The first thing I dreamed was that Erick wanted to move to Terre Haute. It had to do with being closer to Clay City, although I don't know why since it's not really closer to Clay City. He wanted to sell the house and I was really upset about it. I threatened to refuse to sign at the closing if he went through with it. He said that he felt God wanted us to move to Terre Haute and I told him that God didn't tell me we were supposed to move.

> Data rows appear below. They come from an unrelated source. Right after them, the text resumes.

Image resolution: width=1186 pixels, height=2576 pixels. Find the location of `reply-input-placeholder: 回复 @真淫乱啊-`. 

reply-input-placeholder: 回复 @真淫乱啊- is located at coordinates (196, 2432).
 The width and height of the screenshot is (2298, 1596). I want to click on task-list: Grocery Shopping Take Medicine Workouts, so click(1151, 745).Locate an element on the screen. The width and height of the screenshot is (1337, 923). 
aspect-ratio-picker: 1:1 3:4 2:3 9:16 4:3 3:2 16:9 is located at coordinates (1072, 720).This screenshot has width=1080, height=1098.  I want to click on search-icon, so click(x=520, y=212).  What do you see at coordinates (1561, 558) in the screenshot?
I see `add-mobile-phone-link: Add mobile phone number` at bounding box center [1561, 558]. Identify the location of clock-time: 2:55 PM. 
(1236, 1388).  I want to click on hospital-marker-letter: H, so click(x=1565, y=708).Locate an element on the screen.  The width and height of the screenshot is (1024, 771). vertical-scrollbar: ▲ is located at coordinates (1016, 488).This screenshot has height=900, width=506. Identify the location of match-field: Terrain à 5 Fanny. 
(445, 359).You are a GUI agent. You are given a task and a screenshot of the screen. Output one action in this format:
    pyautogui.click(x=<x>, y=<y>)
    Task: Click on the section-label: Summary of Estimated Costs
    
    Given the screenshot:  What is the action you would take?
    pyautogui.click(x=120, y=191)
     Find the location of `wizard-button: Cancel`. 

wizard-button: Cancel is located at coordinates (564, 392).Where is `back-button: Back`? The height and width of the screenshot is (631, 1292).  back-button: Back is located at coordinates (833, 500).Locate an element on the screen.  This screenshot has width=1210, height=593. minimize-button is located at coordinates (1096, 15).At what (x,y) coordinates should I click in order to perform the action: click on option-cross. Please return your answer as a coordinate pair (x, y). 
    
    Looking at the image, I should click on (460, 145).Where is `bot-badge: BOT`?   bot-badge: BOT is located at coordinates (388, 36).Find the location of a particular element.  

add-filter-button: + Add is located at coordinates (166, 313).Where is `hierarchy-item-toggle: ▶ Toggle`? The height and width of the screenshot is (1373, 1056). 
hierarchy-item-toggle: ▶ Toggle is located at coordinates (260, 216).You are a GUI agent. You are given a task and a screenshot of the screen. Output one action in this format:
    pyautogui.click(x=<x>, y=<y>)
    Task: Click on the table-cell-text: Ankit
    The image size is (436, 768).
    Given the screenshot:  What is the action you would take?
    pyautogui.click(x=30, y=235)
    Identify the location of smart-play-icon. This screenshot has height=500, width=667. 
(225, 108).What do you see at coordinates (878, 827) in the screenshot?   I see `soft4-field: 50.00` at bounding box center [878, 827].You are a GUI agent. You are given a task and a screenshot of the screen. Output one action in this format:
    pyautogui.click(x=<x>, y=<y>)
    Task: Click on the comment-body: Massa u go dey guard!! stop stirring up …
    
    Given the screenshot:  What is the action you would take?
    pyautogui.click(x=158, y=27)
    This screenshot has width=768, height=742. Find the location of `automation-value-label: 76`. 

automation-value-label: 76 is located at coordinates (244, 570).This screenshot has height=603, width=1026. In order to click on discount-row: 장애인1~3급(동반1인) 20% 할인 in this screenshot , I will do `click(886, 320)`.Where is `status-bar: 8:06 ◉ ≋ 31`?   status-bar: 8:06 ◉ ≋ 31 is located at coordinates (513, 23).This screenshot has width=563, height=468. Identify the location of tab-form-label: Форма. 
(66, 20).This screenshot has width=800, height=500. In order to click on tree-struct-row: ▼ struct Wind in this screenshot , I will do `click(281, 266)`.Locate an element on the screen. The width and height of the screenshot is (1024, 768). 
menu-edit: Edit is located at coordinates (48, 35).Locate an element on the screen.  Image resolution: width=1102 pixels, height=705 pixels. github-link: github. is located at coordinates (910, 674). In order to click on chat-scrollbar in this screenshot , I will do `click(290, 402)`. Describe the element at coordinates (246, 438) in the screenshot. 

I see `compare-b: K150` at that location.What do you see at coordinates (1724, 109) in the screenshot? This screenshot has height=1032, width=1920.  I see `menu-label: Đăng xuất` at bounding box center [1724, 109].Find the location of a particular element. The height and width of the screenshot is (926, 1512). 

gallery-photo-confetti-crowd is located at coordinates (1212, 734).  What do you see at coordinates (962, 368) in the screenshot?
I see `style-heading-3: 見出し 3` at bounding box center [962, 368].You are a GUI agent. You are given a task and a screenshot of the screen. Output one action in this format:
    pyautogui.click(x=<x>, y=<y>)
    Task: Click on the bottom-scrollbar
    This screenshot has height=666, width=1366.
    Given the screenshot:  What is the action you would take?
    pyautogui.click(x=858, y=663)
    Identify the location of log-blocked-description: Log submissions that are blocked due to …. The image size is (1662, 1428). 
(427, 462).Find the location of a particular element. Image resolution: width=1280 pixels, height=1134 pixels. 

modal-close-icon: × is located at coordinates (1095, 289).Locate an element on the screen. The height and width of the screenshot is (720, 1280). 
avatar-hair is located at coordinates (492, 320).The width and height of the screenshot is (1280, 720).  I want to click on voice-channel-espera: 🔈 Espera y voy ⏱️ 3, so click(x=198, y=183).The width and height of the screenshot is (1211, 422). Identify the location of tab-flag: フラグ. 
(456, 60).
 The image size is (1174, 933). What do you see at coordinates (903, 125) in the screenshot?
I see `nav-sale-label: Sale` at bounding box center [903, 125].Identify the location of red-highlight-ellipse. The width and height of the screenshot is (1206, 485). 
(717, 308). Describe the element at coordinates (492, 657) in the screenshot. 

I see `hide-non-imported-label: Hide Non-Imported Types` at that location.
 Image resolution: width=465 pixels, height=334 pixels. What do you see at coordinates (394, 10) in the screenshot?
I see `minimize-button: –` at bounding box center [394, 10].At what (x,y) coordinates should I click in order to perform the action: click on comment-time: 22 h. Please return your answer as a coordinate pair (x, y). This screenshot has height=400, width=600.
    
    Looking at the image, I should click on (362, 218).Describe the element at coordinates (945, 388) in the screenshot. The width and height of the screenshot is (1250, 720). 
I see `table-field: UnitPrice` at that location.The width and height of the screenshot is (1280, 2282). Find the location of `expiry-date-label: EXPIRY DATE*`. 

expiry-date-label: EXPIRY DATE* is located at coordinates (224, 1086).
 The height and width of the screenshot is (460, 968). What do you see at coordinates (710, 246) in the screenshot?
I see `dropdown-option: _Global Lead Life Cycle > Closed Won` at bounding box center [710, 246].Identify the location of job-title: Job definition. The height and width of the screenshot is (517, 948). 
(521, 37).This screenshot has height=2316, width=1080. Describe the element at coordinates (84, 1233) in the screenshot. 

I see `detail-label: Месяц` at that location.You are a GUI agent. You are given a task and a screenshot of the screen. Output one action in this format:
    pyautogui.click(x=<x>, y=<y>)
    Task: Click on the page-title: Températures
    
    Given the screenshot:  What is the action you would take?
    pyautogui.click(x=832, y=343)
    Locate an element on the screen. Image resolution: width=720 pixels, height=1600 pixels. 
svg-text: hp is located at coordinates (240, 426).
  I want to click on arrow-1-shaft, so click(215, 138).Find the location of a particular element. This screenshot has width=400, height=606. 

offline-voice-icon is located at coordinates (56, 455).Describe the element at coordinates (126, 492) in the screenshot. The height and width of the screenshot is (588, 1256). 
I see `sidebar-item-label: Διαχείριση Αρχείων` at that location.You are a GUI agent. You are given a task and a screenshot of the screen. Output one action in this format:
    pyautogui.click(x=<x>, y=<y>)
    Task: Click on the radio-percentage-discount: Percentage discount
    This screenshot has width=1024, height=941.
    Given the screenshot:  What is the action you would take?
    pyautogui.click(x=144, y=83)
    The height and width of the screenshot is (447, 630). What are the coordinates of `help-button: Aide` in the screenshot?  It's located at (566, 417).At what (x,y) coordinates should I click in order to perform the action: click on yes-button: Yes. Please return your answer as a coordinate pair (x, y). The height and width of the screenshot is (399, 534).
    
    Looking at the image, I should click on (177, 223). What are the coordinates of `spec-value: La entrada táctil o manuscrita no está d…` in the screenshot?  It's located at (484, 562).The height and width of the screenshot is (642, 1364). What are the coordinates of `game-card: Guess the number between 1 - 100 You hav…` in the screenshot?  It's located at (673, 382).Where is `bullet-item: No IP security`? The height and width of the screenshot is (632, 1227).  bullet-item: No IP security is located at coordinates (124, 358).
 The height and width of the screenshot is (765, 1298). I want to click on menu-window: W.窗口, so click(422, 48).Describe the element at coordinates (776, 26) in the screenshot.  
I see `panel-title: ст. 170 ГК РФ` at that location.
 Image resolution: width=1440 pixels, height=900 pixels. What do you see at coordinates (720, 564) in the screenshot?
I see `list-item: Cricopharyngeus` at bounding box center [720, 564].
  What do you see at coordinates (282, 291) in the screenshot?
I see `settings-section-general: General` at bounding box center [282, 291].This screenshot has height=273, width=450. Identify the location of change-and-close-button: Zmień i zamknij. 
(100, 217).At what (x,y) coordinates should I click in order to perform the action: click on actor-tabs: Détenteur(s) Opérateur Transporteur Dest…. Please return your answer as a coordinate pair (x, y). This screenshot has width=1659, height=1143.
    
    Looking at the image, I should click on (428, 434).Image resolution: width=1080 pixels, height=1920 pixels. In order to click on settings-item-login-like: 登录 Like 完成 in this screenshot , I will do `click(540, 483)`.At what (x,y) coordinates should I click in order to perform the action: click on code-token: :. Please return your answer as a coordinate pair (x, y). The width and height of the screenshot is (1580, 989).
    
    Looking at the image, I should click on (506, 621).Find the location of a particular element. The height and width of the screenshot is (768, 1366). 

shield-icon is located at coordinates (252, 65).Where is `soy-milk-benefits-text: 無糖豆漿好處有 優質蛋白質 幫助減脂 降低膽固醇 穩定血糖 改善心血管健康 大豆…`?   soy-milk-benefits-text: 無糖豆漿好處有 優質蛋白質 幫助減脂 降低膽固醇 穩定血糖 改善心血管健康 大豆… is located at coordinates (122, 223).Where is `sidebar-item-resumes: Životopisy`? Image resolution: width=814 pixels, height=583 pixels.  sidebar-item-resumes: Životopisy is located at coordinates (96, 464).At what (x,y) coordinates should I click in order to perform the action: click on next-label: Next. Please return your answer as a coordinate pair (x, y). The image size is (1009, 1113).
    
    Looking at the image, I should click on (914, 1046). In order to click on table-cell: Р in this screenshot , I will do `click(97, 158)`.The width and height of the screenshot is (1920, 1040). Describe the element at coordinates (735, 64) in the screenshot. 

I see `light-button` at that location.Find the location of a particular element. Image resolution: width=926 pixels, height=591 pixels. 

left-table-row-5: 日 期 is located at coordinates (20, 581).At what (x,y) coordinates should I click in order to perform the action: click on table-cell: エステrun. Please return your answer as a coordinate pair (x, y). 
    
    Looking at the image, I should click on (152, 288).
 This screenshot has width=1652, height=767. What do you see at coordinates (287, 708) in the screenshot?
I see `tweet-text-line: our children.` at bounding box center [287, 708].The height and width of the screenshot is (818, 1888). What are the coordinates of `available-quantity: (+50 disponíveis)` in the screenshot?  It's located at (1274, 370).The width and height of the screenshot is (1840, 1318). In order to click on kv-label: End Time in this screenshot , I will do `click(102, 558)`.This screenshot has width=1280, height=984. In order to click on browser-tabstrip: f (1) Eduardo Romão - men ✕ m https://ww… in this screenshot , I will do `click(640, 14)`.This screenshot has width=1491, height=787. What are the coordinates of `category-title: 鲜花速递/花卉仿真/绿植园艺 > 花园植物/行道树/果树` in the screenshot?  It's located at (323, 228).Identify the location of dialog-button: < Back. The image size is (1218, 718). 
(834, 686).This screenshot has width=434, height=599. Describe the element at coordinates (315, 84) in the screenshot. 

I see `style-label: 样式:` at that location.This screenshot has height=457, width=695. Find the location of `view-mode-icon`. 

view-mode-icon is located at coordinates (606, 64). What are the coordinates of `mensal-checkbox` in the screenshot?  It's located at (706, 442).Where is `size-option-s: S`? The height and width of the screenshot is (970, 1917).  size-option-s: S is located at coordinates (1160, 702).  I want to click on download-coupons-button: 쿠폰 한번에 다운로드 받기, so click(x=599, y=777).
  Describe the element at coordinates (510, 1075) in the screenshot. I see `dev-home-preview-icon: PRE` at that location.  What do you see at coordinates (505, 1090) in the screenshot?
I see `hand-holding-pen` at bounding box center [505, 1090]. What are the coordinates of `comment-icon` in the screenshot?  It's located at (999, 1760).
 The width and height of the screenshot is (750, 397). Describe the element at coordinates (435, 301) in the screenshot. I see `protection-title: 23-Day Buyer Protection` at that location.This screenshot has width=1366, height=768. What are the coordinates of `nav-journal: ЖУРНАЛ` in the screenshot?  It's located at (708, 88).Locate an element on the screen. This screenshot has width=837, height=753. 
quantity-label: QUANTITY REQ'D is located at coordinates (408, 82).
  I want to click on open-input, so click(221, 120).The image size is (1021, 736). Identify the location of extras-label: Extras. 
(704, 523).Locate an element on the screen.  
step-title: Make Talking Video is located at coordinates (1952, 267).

Then I dreamed that I had received a big gift bag full of baby items, including a baby. I was like, "Great. A baby. What am I going to do with that?" I decided to take them back to Walmart and return them, but I wasn't sure where they were purchased and I couldn't find a bar code or UPC number on any of them. Whoever gave me the gifts also gave me some money, and I knew Walmart would take that back even without a bar code. So I took them and I was also doing the return from behind the service desk. I assumed that the person who gave me the items was behaving unethically and so I wrote a scathing note to the gifter on the receipt. Then I noticed that one of the gifts was a bag of Pampers, and I realized that it must have actually been a promotional gift from Pampers. I was immediately embarrased for my assumption and scribbled out my note.
Later on I tried out for a play, and so did Erick. Both of us got parts and I just assumed that he would be the hero and I would be his fair lady. When I saw NeeDee (a cashier at work) come out in a costume that was embroidered with suns, and I saw that Erick's costume was also embroidered with suns, I knew that she had gotten the part I wanted. I cried on Erick's shoulder for awhile because I was so disappointed. Then I wandered through the streets looking as sad as I could hoping for someone to stop and say, "What's the matter, beautiful lady? Why are you crying?" But no one did. Everyone agreed that NeeDee was much more talented and beautiful and a better singer to boot.
Then I was in a room with a bunch of hillbillies who had some musical instruments that would not play in tune no matter how hard they tried. I knew the reason for it had to do with magic and that only I could play those instruments and make them sound right, but nobody cared about my opinion. The various cousins had a skein of green yarn tied to the ceiling and were jumping up on the yarn to tell how many greats they were in relation to grandmother. One of them jumped all the way up to the ceiling to tell that Grandma was her great-great-great-great-great-great-great-great grandmother, and then she lost her grip and fell below.
We knew that the viper was going to have a lot of extra eggs to eat and was therefore going to grow much larger than usual, so we all barred the gates. The viper, sure enough, tried to get in and eat us all up, but we held him back by our collective strength. He tried to pry open the lock, but we sneaked over with a spritz bottle full of bleach and sprayed it all over the bars of the gate. The bleach dissolved the iron bars and we were able to break the gate through and escape. We managed to put the measuring cups and pie server back where they were supposed to have been before the chef noticed.